[ACTIVITY] Every record below is to be reproduced exactly.

[Items from a dataset]
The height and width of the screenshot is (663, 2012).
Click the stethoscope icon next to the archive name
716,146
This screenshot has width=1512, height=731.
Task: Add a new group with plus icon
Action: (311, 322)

[TASK SOLUTION]
The height and width of the screenshot is (663, 2012).
Click the stethoscope icon next to the archive name
716,146
This screenshot has width=1512, height=731.
Task: Add a new group with plus icon
Action: (311, 322)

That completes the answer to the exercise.